Probably start with an LCPA on tap at the Australian, along with whatever other interesting beers they currently have, and then move on to other options including the Lowenbrau cafe, Malt Shovel cafe on King St wharf, maybe th Belgian Beer Cafe and if desperate after their dud effort last year, the Lord Nelson. I'd really hoped to include the new Redoak cafe but they are apparently closed until the 10th :angry: 

Any other suggestions fellas? How hard is it to get to Paddy's Brewery by train/public transport, and are any of Gerard's brews on tap to make it worthwhile? Am I missing anywhere obvious?

All help gratefully appreciated.
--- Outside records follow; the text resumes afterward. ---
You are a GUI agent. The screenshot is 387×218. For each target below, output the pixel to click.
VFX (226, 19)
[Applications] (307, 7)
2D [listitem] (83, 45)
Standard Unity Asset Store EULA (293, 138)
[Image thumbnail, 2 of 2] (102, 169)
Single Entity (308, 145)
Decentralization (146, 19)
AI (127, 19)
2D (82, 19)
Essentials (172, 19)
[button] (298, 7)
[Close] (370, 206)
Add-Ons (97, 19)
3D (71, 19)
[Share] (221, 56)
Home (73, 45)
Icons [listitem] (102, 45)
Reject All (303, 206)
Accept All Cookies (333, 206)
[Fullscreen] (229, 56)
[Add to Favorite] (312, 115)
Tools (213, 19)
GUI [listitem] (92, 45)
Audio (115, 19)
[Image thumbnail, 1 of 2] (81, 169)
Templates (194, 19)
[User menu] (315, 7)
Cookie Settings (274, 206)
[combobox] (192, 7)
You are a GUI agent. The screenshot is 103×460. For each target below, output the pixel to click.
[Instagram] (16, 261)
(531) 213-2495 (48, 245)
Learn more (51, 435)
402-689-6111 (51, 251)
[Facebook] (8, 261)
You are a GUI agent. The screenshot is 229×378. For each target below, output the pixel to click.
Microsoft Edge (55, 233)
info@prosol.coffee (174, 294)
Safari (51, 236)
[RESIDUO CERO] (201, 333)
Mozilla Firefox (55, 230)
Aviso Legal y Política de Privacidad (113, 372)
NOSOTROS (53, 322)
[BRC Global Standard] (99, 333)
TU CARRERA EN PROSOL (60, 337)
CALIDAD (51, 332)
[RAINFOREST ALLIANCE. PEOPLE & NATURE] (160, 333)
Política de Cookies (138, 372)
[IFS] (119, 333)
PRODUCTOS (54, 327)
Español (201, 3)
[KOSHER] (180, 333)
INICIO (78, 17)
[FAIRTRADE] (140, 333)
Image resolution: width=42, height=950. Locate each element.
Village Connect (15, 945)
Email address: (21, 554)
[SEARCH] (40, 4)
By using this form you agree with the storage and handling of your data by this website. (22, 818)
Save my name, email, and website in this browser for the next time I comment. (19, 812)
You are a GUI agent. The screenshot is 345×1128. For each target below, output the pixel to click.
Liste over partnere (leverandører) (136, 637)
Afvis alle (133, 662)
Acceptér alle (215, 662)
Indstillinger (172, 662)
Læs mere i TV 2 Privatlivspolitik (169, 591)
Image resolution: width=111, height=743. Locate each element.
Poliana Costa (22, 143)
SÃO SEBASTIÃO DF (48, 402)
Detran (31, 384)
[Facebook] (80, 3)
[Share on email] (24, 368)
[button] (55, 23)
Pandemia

Will report in full.

Shawn.


----------



## Doc (6/1/05)

Sounds like a great day Gough.
My only addition in the area you are in would be Harts pub in between the Lowenbrau and the Malt Shovel for the St Arnou brews.
Just head down Harrington Street when leaving the Lowenbrau (parrallel with George) and when you see the Bushells tea building/Giovannis Pizza restaurant (Grovenor Place), turn right and look up the street to see Harts.

Have a great day.

Beers,
Doc


----------



## Gough (6/1/05)

Thanks for that Doc, will definitely add it to the itinerary.

Shawn.


----------



## Gerard_M (7/1/05)

Gough
To get to Paddy's just get off the train at Flemington and walk through the markets.
On tap this weekend we should have Choc Porter,Amber,Brewers Delight,Black Ale, & Ceylonese Pale Ale.
If you are wandering around Darling Harbour drop into the Pumphouse for the Thunderbolt & St Peters Blonde.
Cheers
Gerard


----------



## Gough (7/1/05)

Thanks Gerard. 

I don't know the markets at all, so I'm assuming there is only one way 'through the markets' when we get off the train at Flemington? I'm sure we'll work it out. Looking forward to the beers - the tap list sounds excellent!

Shawn.


----------